EXERCISE INSTRUCTIONS:
Resume the news article about Brendon Bradley's earthquake research prize, starting after its last sentence.

EXCERPT PROVIDED:
----

23 March 2017

Earthquake research receives science honour

Brendon Bradley, Prime Minister’s Science Prizes, Bill English, Bill, English

A Canterbury professor who is leading worldwide research into the effects of ground shaking caused by earthquakes has claimed one of New Zealand’s top science prizes.

Professor Brendon Bradley, 30, from the University of Canterbury, has been awarded the 2016 Prime Minister’s MacDiarmid Emerging Scientist Prize. He receives $200,000, with $150,000 of that to be used for further research.

His research, which is already being used to set new building design codes internationally, and places emphasis on more robust designs for buildings and infrastructure of critical importance, such as hospitals, telecommunications headquarters and office blocks occupied by large numbers of workers. Several major rebuilding projects in Christchurch are being influenced by his findings, with an expected trickle-down effect as these new, advanced methods of engineering become the norm.

Brendon’s prize recognises his sophisticated seismic hazard analysis and assessment modelling, and pioneering ground motion simulation to identify and mitigate earthquake impacts. His modelling relies on physics-based data, examining the geological and geophysical properties of rock and soil at specific locations. This differs from traditional ground motion modelling, which is based primarily on observation and generalised information.

“We can’t predict when an earthquake will hit but we can predict how strong the ground shaking will be at certain geographic locations,” says Brendon.

Super computers are helping to revolutionise his research by completing in one day, large-scale calculations and video animations that could take up to five years on a laptop.

----

Collected data entries:
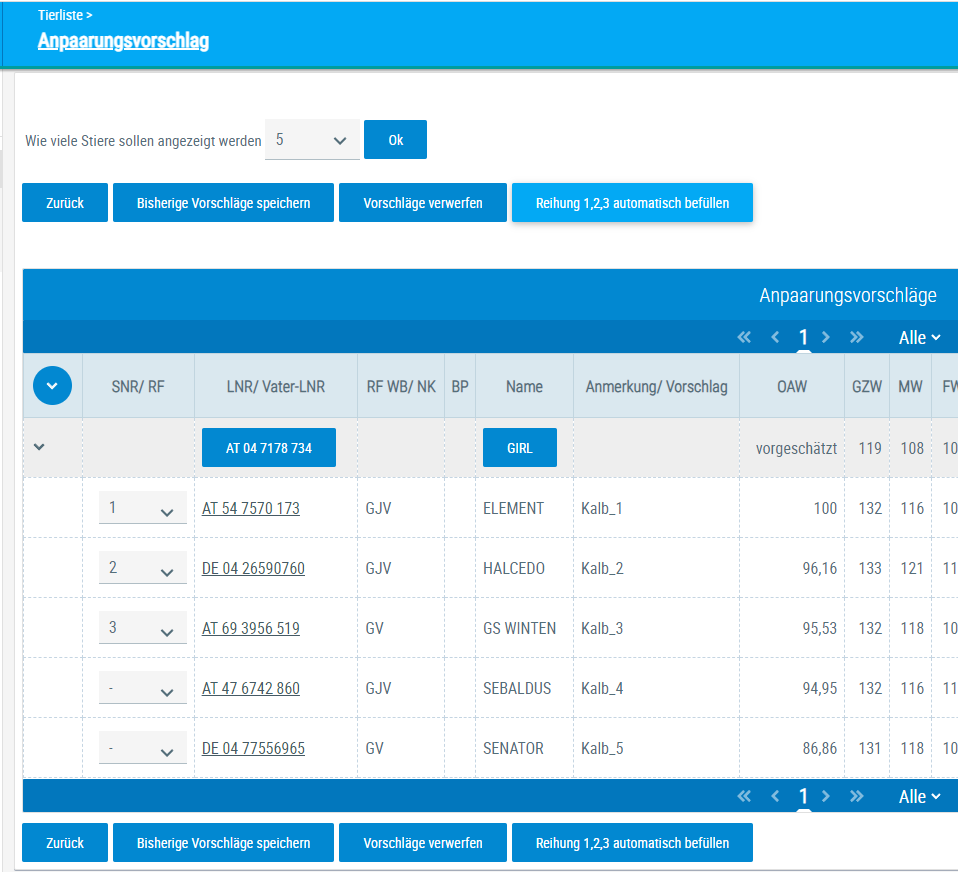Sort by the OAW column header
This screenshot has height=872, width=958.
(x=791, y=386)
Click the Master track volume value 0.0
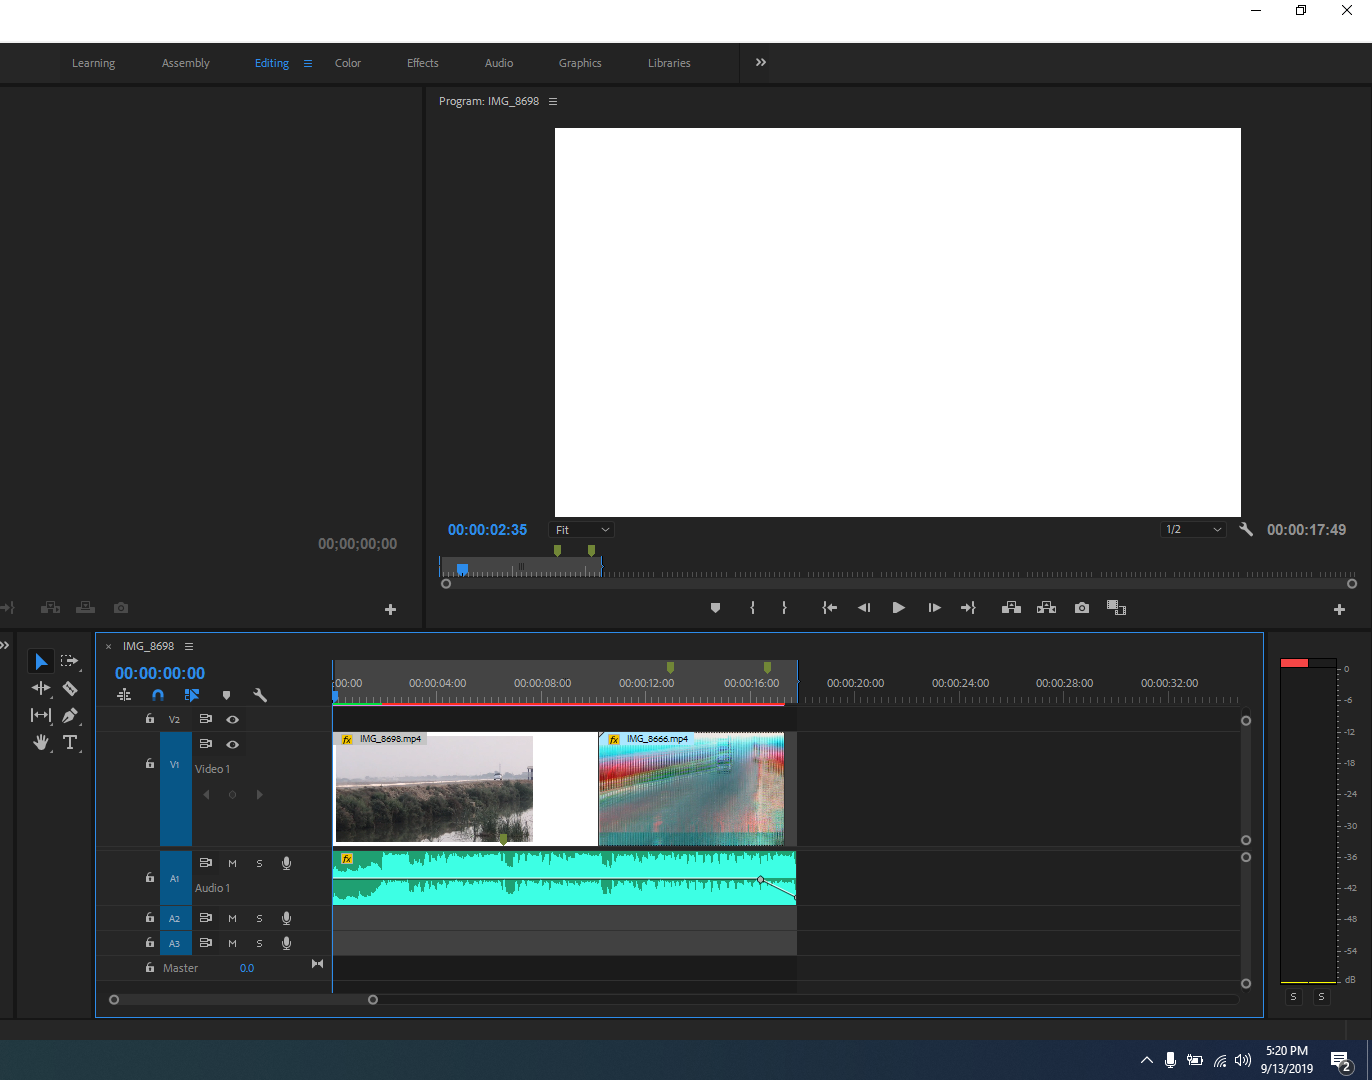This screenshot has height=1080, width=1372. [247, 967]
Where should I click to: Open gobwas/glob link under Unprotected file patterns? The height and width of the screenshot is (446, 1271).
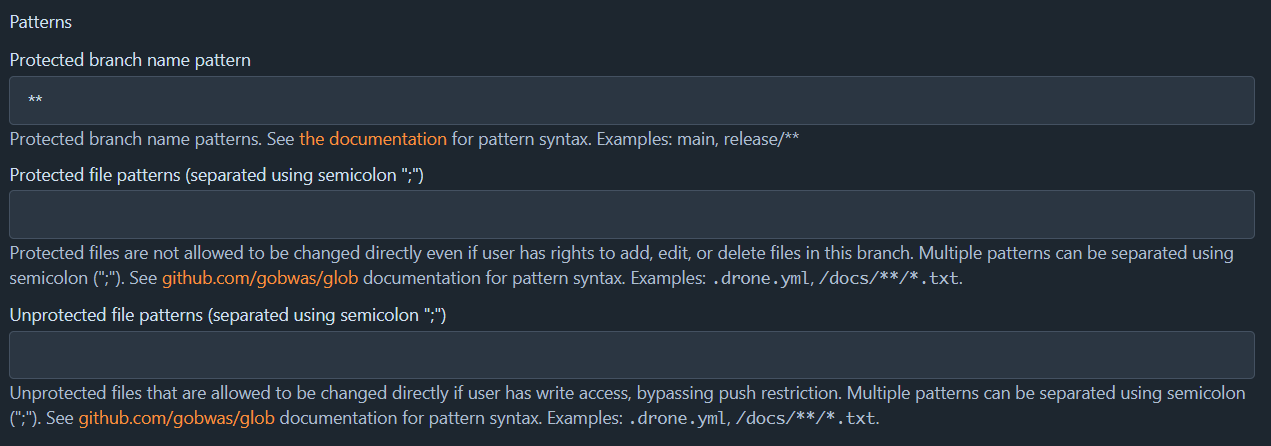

----

ANSWER FOR THIS EXERCISE:
The young civil engineer had limited, first-hand experienced of earthquakes but within two years of completing his PhD, he experienced both Canterbury earthquakes and was in Tokyo during the magnitude 9 Tohoku Japan earthquake.

His seismic analysis is enabling a balance between resilience and economics.

“It’s not economic to design most infrastructure for the worst earthquake we can ever imagine because all buildings would look like bomb shelters,” says Brendon.

“Some buildings and infrastructure are too important to fail so we have to make sure we mitigate the consequences of those suffering substantial earthquake damage and make them more resilient. In other cases, perhaps we can afford to have some damage without excessive flow-on consequences.”

His modelling also provides more accurate information of areas most susceptible to strong ground shaking.

“It’s about investing more money where the risk is greater, investing less where the risk is lower and taking into account the function of the building.”

Brendon believes New Zealanders should focus on the social and economic disruption of earthquakes more than the risk of human casualties, which is low compared to other risks we face every day. He says we can take some comfort from knowing that the high-quality earthquake research he and his team are doing is among the best in the world.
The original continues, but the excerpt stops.